High resolution in situ hybridization analysis of PAI-1 mRNA in kidneys, livers, and aortas of control and stressed aged mice. Kidneys, livers, and aortas were harvested from 24-month-old mice before and after 20-h continuous restraint stress, and then analyzed by in situ hybridization as described in Materials and Methods. The hybridization signal for PAI-1 mRNA corresponds to the light blue dots in all panels. (A–C) PAI-1 mRNA in the kidneys of the unstressed (A, ×400) and stressed (B and C, ×400) mice. G, glomeruli; T, tubules. Arrowheads indicate epithelial cells in Bowman's capsule (B). (D and E) PAI-1 mRNA in the liver of the unstressed (D, ×400) and stressed (E, ×400) mice. Filled arrowheads denote hepatocytes that strongly expressed PAI-1 mRNA, and open arrowheads indicate negative hepatocytes for PAI-1 mRNA signals (E). (F–J) PAI-1 mRNA in aorta of the unstressed (F) and stressed (G–J) mice. (F) The aortic wall containing smooth muscle layer (S.M.; ×200). (G) The aorta (Ao) and paraaortic sympathetic ganglion (S.G.) at low magnification (×100). (H) The smooth muscle layer (S.M.) of aortic wall and adjacent sympathetic ganglion (S.G.) at higher magnification (×200). (I and J) The aortic wall. Arrows indicate neural cells in the sympathetic ganglion (I, ×400). Filled arrowheads indicate vascular smooth muscle cells, and open arrowheads denote adipocytes (J, ×400). All slides were exposed for 10 weeks at 4°C.

Figure 5

Microscopic analysis on tissue thrombosis induced by restraint stress. Renal and adipose tissues were removed from young (8-week-old) and aged (24-month-old) mice after 20-h restraint stress. Tissue sections were stained with hematoxylin/eosin (A and B), or with PAS (C–F), and examined microscopically (n = 6 for each group). (A and B) Adipose tissues of the stressed young (A) and aged (B) mice. Arrows denote thrombi in the microvessels between adipocytes. (C–F) Renal tissues of the stressed young (C and E) and aged (D and F) mice. (C and D) A glomerulus. (E and F) The region of vasa recta in the medulla. Filled arrowheads indicate thrombi formation in the glomerulus (D), and open arrowheads denote thrombi in the vasa recta (F). Magnification: A and B, ×200; C and D, ×1,000; E and F, ×400.

Figure 6

Renal glomerular thrombosis in PAI-1-deficient mice and wild-type after 20-h restraint stress. Mice were placed into restraint tubes for 20 h and then killed. The kidneys were removed and analyzed for glomerular thrombosis with hematoxylin/eosin or PAS staining.

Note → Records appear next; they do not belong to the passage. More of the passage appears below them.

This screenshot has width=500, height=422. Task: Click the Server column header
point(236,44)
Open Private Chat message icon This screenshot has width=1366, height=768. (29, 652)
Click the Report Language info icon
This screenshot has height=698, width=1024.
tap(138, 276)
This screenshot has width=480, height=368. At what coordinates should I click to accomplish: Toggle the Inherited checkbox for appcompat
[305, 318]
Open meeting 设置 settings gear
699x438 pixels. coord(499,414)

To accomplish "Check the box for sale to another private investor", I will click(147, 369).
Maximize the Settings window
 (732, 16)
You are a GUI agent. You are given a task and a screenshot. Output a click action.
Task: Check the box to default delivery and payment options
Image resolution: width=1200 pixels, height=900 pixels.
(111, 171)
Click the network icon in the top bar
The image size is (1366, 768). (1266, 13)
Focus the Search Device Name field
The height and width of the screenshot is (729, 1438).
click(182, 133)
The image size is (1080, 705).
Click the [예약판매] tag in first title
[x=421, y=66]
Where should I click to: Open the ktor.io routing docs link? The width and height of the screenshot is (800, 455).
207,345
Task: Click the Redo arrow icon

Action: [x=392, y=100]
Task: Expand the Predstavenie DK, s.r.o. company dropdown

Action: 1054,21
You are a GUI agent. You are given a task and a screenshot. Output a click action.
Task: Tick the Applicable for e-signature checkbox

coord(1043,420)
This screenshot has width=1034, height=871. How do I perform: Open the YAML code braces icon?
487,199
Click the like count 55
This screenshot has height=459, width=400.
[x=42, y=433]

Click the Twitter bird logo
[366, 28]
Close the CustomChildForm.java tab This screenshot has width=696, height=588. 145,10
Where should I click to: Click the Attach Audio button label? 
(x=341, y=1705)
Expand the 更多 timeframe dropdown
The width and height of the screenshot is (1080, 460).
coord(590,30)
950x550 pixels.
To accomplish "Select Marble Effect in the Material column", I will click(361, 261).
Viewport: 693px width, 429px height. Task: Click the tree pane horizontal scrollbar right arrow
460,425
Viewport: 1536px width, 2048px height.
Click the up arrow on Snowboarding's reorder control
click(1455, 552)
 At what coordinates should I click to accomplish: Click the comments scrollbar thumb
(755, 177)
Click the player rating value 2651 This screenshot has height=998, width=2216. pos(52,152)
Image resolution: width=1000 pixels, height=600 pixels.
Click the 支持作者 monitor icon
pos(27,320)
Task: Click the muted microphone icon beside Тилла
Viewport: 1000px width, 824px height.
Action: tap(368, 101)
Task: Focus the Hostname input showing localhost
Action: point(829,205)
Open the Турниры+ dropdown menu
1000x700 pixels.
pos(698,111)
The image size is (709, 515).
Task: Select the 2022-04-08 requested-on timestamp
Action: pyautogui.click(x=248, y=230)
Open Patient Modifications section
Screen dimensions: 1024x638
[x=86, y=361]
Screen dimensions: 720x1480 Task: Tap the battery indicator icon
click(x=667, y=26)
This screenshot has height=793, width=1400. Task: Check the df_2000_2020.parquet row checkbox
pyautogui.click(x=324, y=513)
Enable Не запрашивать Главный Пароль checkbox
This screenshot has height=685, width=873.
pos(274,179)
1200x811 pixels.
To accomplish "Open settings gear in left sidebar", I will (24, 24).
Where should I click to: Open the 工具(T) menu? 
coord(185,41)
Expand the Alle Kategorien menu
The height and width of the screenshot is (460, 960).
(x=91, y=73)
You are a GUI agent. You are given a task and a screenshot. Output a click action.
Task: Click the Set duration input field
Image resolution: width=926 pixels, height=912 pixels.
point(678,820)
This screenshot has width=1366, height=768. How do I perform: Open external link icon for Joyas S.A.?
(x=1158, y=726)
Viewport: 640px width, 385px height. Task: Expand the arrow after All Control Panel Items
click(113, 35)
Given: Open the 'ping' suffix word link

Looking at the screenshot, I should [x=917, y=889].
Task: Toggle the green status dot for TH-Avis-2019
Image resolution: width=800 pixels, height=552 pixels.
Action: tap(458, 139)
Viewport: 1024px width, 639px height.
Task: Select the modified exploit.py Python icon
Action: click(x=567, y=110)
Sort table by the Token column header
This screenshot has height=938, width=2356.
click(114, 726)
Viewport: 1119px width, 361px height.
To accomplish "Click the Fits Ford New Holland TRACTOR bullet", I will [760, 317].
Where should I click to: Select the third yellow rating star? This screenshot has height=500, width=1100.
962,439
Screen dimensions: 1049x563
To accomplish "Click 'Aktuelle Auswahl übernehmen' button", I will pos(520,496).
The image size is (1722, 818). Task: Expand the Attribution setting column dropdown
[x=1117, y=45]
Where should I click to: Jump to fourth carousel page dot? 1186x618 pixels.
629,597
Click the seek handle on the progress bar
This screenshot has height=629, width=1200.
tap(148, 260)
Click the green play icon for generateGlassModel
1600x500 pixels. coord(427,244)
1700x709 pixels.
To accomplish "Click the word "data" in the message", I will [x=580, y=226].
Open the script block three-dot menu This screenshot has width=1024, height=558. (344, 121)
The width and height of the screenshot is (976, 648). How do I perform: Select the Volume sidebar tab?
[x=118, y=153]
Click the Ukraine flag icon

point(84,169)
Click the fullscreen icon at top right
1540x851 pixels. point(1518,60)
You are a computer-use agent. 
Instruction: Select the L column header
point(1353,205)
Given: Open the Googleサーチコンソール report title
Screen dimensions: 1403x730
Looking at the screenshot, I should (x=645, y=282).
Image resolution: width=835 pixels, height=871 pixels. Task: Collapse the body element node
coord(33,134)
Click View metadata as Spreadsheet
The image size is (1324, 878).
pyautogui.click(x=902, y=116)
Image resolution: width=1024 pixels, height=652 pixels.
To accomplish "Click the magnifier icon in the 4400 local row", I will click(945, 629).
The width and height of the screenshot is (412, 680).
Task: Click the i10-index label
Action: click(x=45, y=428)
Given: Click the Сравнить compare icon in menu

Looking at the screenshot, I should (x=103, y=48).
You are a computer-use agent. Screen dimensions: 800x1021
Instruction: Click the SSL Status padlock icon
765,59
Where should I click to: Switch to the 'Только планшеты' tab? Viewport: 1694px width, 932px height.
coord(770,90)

Stress-induced renal glomerular thrombosis was evaluated quantitatively in young (8 weeks old) wild-type (●) and PAI-1-deficient (○) mice (n = 8), or in older (48 weeks old) wild-type (●) and PAI-1 deficient (○) mice (n = 8). Quantitation was achieved by counting the positive glomeruli for thrombi out of at least 100 glomeruli in each kidney section. The figure shows the percentage of positive glomeruli for thrombi in each mouse. The horizontal bar represents the mean.